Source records
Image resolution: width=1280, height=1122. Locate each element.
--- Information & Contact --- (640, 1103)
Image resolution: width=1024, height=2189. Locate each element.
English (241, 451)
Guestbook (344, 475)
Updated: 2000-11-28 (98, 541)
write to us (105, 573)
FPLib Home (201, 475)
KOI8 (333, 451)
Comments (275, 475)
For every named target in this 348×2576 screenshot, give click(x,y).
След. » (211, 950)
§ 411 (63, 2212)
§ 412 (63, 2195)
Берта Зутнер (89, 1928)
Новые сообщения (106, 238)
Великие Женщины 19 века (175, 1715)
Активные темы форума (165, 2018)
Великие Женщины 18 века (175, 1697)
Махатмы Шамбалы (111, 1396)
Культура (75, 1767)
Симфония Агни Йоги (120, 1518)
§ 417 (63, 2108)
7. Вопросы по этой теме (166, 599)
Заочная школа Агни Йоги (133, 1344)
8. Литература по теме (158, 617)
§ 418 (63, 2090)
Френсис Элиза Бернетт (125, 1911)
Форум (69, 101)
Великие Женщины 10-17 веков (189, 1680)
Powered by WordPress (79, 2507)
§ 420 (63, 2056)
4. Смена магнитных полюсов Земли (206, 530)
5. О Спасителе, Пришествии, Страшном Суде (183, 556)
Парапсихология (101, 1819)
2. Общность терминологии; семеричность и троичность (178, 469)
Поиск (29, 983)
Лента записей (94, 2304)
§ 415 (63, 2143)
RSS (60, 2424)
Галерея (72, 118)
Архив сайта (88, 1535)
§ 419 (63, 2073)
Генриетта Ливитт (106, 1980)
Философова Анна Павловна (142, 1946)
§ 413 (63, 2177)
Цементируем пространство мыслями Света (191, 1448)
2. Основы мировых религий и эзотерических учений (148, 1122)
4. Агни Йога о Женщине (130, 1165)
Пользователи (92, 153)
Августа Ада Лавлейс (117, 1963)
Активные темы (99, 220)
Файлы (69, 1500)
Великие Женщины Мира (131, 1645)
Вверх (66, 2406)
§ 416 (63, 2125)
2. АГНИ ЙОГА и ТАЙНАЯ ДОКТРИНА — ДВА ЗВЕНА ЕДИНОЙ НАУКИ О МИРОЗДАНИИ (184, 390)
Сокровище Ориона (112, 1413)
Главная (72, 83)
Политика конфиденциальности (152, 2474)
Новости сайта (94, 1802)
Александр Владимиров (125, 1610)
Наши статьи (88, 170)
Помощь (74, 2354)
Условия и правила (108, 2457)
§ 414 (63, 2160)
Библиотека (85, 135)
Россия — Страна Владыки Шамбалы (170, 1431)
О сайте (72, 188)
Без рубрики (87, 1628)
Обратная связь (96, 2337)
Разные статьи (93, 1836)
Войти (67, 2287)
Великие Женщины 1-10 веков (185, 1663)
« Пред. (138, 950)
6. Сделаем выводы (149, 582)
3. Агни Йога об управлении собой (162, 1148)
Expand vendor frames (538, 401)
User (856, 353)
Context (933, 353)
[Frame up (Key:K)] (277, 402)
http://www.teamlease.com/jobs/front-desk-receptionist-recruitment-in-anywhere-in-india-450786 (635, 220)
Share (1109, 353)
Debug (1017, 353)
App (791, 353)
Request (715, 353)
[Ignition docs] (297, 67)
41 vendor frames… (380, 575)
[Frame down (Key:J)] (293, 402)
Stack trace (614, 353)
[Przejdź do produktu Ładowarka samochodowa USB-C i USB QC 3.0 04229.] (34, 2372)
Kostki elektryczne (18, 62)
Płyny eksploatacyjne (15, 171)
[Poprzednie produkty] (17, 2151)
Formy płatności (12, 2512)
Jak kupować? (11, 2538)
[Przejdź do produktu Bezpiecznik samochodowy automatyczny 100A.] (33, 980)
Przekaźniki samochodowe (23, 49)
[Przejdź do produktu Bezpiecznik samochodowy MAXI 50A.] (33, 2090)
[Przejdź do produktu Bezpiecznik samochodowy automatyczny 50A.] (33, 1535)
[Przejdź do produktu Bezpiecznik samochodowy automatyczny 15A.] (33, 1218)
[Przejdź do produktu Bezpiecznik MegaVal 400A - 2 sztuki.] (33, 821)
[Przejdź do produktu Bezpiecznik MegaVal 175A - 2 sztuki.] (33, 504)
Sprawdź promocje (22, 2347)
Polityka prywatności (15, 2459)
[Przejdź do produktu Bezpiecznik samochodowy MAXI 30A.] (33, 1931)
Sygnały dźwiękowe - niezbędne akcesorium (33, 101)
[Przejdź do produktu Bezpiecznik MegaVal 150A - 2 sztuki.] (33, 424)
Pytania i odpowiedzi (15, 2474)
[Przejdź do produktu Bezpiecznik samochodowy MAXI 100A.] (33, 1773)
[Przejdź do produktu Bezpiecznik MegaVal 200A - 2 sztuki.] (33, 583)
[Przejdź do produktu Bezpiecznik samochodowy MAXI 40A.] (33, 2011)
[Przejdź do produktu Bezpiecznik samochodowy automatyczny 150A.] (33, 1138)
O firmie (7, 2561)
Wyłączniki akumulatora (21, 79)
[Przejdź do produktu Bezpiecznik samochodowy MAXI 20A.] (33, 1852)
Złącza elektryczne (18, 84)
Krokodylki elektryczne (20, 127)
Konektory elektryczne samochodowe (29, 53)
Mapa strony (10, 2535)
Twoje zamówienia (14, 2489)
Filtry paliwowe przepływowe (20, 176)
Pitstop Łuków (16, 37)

### Task
Restate the data above exactly, keeping each word as it stands.

### Solution below
Image resolution: width=1280, height=1122. Locate each element.
--- Information & Contact --- (640, 1103)
Image resolution: width=1024, height=2189. Locate each element.
English (241, 451)
Guestbook (344, 475)
Updated: 2000-11-28 (98, 541)
write to us (105, 573)
FPLib Home (201, 475)
KOI8 (333, 451)
Comments (275, 475)
For every named target in this 348×2576 screenshot, give click(x,y).
След. » (211, 950)
§ 411 (63, 2212)
§ 412 (63, 2195)
Берта Зутнер (89, 1928)
Новые сообщения (106, 238)
Великие Женщины 19 века (175, 1715)
Активные темы форума (165, 2018)
Великие Женщины 18 века (175, 1697)
Махатмы Шамбалы (111, 1396)
Культура (75, 1767)
Симфония Агни Йоги (120, 1518)
§ 417 (63, 2108)
7. Вопросы по этой теме (166, 599)
Заочная школа Агни Йоги (133, 1344)
8. Литература по теме (158, 617)
§ 418 (63, 2090)
Френсис Элиза Бернетт (125, 1911)
Форум (69, 101)
Великие Женщины 10-17 веков (189, 1680)
Powered by WordPress (79, 2507)
§ 420 (63, 2056)
4. Смена магнитных полюсов Земли (206, 530)
5. О Спасителе, Пришествии, Страшном Суде (183, 556)
Парапсихология (101, 1819)
2. Общность терминологии; семеричность и троичность (178, 469)
Поиск (29, 983)
Лента записей (94, 2304)
§ 415 (63, 2143)
RSS (60, 2424)
Галерея (72, 118)
Архив сайта (88, 1535)
§ 419 (63, 2073)
Генриетта Ливитт (106, 1980)
Философова Анна Павловна (142, 1946)
§ 413 (63, 2177)
Цементируем пространство мыслями Света (191, 1448)
2. Основы мировых религий и эзотерических учений (148, 1122)
4. Агни Йога о Женщине (130, 1165)
Пользователи (92, 153)
Августа Ада Лавлейс (117, 1963)
Активные темы (99, 220)
Файлы (69, 1500)
Великие Женщины Мира (131, 1645)
Вверх (66, 2406)
§ 416 (63, 2125)
2. АГНИ ЙОГА и ТАЙНАЯ ДОКТРИНА — ДВА ЗВЕНА ЕДИНОЙ НАУКИ О МИРОЗДАНИИ (184, 390)
Сокровище Ориона (112, 1413)
Главная (72, 83)
Политика конфиденциальности (152, 2474)
Новости сайта (94, 1802)
Александр Владимиров (125, 1610)
Наши статьи (88, 170)
Помощь (74, 2354)
Условия и правила (108, 2457)
§ 414 (63, 2160)
Библиотека (85, 135)
Россия — Страна Владыки Шамбалы (170, 1431)
О сайте (72, 188)
Без рубрики (87, 1628)
Обратная связь (96, 2337)
Разные статьи (93, 1836)
Войти (67, 2287)
Великие Женщины 1-10 веков (185, 1663)
« Пред. (138, 950)
6. Сделаем выводы (149, 582)
3. Агни Йога об управлении собой (162, 1148)
Expand vendor frames (538, 401)
User (856, 353)
Context (933, 353)
[Frame up (Key:K)] (277, 402)
http://www.teamlease.com/jobs/front-desk-receptionist-recruitment-in-anywhere-in-india-450786 (635, 220)
Share (1109, 353)
Debug (1017, 353)
App (791, 353)
Request (715, 353)
[Ignition docs] (297, 67)
41 vendor frames… (380, 575)
[Frame down (Key:J)] (293, 402)
Stack trace (614, 353)
[Przejdź do produktu Ładowarka samochodowa USB-C i USB QC 3.0 04229.] (34, 2372)
Kostki elektryczne (18, 62)
Płyny eksploatacyjne (15, 171)
[Poprzednie produkty] (17, 2151)
Formy płatności (12, 2512)
Jak kupować? (11, 2538)
[Przejdź do produktu Bezpiecznik samochodowy automatyczny 100A.] (33, 980)
Przekaźniki samochodowe (23, 49)
[Przejdź do produktu Bezpiecznik samochodowy MAXI 50A.] (33, 2090)
[Przejdź do produktu Bezpiecznik samochodowy automatyczny 50A.] (33, 1535)
[Przejdź do produktu Bezpiecznik samochodowy automatyczny 15A.] (33, 1218)
[Przejdź do produktu Bezpiecznik MegaVal 400A - 2 sztuki.] (33, 821)
[Przejdź do produktu Bezpiecznik MegaVal 175A - 2 sztuki.] (33, 504)
Sprawdź promocje (22, 2347)
Polityka prywatności (15, 2459)
[Przejdź do produktu Bezpiecznik samochodowy MAXI 30A.] (33, 1931)
Sygnały dźwiękowe - niezbędne akcesorium (33, 101)
[Przejdź do produktu Bezpiecznik MegaVal 150A - 2 sztuki.] (33, 424)
Pytania i odpowiedzi (15, 2474)
[Przejdź do produktu Bezpiecznik samochodowy MAXI 100A.] (33, 1773)
[Przejdź do produktu Bezpiecznik MegaVal 200A - 2 sztuki.] (33, 583)
[Przejdź do produktu Bezpiecznik samochodowy MAXI 40A.] (33, 2011)
[Przejdź do produktu Bezpiecznik samochodowy automatyczny 150A.] (33, 1138)
O firmie (7, 2561)
Wyłączniki akumulatora (21, 79)
[Przejdź do produktu Bezpiecznik samochodowy MAXI 20A.] (33, 1852)
Złącza elektryczne (18, 84)
Krokodylki elektryczne (20, 127)
Konektory elektryczne samochodowe (29, 53)
Mapa strony (10, 2535)
Twoje zamówienia (14, 2489)
Filtry paliwowe przepływowe (20, 176)
Pitstop Łuków (16, 37)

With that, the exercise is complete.